MANGUNINEWS.COM, Manado – Banyaknya temuan pelanggaran dari pasangan calon (paslon) dalam tahapan pemilihan kepala daerah (pilkada) 2020 ini, membuat penyelenggara pemilu dituntut kepekaannya.

Itu dikatakan pengamat kepemiluan, Dr. Donald Monintja, S.Sos., M.Si., kepada elektoral.id, Rabu (18/11).

Dia mengungkap kesannya jangan jadi tebang pilih dalam menindaklanjuti temuan-temuan.

Ia menjelaskan, penyelenggara pemilu baik Komisi Pemilihan Umum (KPU) maupun Badan Pengawas Pemilu (Bawaslu) itu memang sudah dibungkus dengan regulasi yang ketat.

“Salah sedikit mereka bisa kena kode etik. Tetapi untuk menindaklanjuti hasil itu, harus lebih peka,” pintah Monintja.

“Jadi, badan pengawas itu jangan hanya berdasarkan pada temuan. Memang harus berdasarkan temuan, karena harus ada fakta dan data. Tetapi kepekaan itu harus ada, bahwa tiap tahapan yang diawasi harus ada kepekaan disitu. Maksudnya kepekaanya itu jangan ditutup,” sambungnya.

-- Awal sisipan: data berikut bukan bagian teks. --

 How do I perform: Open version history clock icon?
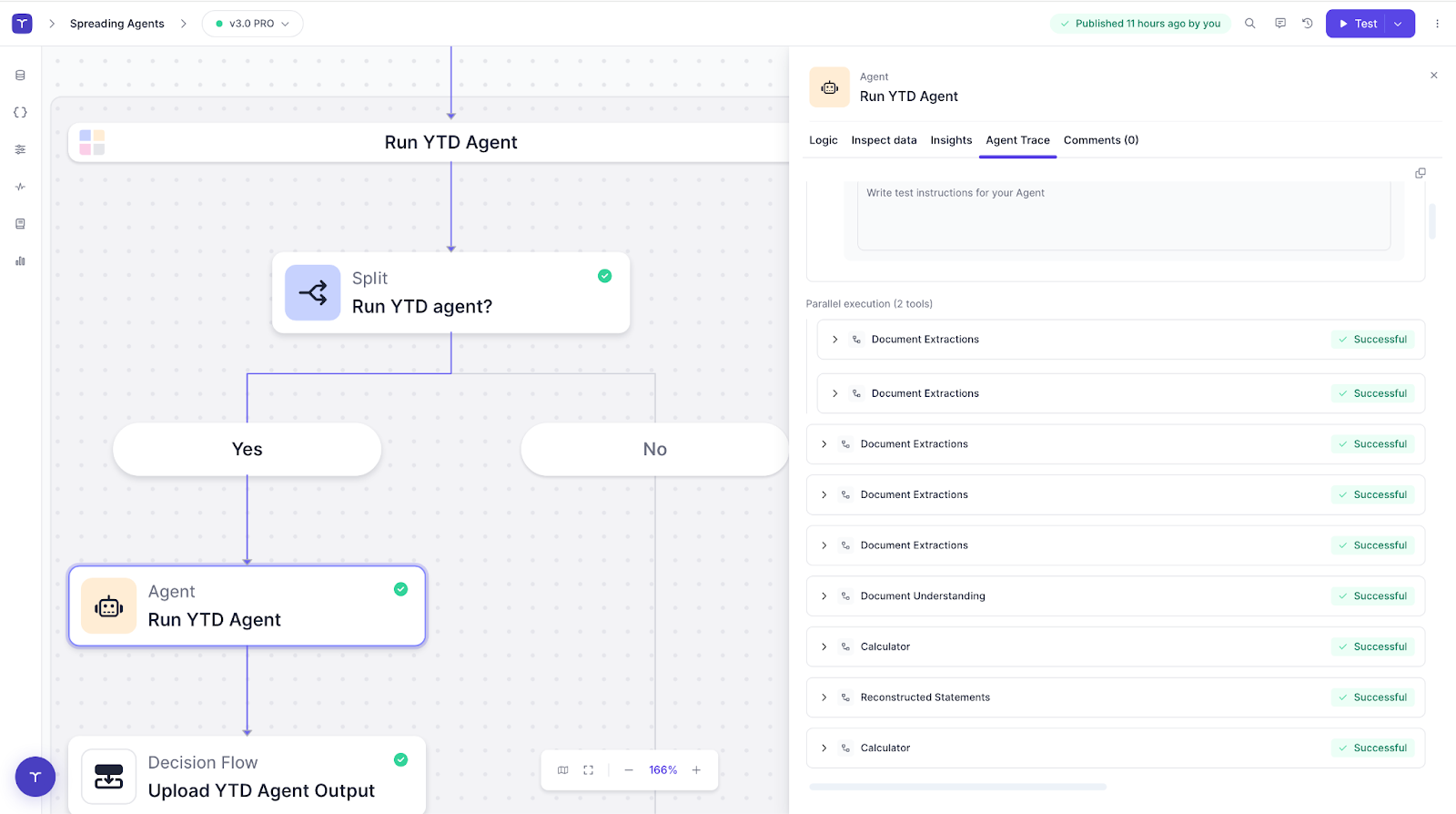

Menurut dirinya, soal kapasitas dan kualitas penyelenggara pemilu sudah luar biasa kemampuanya.

“Tetapi menurut saya, soal kepekaan juga sangat penting. Jangan malah hanya masyarakat yang jadi peka,” kunci Wakil Dekan 3 Fakultas Ilmu Sosial dan Politik itu.